Что сделать
Найдите в приведенных ниже данных все строки со словом «menu» и выпишите их.

Исходные данные
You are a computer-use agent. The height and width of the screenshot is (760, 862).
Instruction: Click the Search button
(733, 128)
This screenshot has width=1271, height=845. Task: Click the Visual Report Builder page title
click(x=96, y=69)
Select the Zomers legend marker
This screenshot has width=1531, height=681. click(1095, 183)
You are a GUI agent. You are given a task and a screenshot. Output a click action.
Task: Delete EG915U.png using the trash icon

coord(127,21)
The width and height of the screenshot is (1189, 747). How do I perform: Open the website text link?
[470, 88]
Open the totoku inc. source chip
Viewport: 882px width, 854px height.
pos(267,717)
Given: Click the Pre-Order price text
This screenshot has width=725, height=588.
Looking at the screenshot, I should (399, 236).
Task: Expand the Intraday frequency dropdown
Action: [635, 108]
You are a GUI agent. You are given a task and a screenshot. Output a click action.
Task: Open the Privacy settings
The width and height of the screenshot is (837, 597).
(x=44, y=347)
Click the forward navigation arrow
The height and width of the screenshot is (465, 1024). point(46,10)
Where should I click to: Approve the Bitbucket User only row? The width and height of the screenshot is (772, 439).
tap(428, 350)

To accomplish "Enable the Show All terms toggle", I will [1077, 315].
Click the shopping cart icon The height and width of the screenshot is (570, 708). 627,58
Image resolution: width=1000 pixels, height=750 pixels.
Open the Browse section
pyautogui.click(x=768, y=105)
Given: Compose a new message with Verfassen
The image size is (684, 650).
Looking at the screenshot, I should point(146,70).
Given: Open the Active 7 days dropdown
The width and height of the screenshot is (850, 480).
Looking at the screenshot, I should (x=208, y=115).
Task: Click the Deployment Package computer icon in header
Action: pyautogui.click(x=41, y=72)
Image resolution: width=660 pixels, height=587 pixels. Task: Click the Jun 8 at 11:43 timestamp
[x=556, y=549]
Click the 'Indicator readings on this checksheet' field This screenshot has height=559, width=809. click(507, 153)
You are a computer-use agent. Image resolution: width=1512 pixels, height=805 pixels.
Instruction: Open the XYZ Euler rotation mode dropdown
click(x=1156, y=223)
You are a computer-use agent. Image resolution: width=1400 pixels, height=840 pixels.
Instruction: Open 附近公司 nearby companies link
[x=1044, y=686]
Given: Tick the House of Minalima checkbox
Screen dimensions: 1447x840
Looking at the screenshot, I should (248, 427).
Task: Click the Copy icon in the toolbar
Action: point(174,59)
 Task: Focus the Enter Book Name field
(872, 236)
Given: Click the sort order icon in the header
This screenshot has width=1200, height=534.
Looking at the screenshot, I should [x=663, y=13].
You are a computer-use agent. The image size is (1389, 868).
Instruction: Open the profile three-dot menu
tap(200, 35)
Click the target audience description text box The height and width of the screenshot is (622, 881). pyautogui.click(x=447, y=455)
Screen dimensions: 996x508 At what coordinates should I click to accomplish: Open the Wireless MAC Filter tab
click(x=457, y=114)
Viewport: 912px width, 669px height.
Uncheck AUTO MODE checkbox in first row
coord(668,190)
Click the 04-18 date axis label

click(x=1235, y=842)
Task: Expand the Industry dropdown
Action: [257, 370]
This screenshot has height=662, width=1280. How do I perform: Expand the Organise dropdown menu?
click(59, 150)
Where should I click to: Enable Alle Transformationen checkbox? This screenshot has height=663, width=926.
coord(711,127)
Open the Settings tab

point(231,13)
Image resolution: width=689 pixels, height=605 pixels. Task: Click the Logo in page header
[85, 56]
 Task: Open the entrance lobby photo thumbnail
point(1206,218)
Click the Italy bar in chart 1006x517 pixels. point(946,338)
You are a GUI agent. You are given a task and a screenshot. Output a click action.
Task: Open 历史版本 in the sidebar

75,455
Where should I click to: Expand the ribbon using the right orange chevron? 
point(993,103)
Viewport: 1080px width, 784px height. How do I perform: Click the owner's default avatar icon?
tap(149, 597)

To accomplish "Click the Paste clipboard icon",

Итоговый результат
Instruction: Open the profile three-dot menu
This screenshot has height=662, width=1280. How do I perform: Expand the Organise dropdown menu?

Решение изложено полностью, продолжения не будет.